According to America’s Health Rankings, Kentucky is in the top 10 states for ACEs, with 27% of its children having experienced two or more stressful or traumatic events on a list of 10. Kentucky Health Commissioner Jeff Howard said the national average is less than 22 %.

“This means our children are starting their lives at a disadvantage compared to kids in other states, which is why this program focusing on ACEs and childhood trauma is vital,” Howard said in the release. “In order to have a better and brighter future, it is imperative that we address ACEs.”

Bounce Coalition Leader Joe Bargione added that the good news is that trauma doesn’t have to define these children’s lives. According to the news release, research shows that children with resilience skill sets are three times more likely to be engaged in school than their peers who have no skills or whose skills are underdeveloped.

“There is a growing body of knowledge that helps individuals and organizations recognize and respond to trauma, building protective factors and shifting the perspective from ‘What is wrong with this child?’ to ‘What happened to this child?'”he said in the release.

The Bounce program in Russell County will include professional development for teachers, staff and bus drivers, in-class observation and role-modeling, classroom discussions, peer support groups for students, and education for parents, caregivers and the entire community.

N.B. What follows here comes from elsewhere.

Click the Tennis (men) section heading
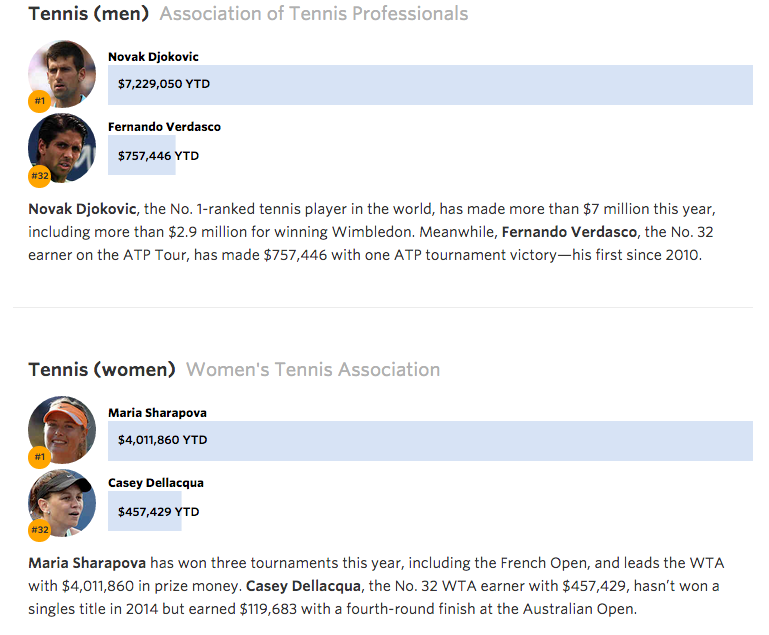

In the second year of the program, Bounce will work with the health department to deploy “train-the-trainer” programs to create a system of self-sufficiency for the community. The program will begin in August.

“This is such an exciting opportunity for Russell County Schools’ staff and students,” Supt. Michael Ford said in the release. “We know that when our students’ emotional needs are met, they are better able to participate in the learning that is taking place in their classrooms.”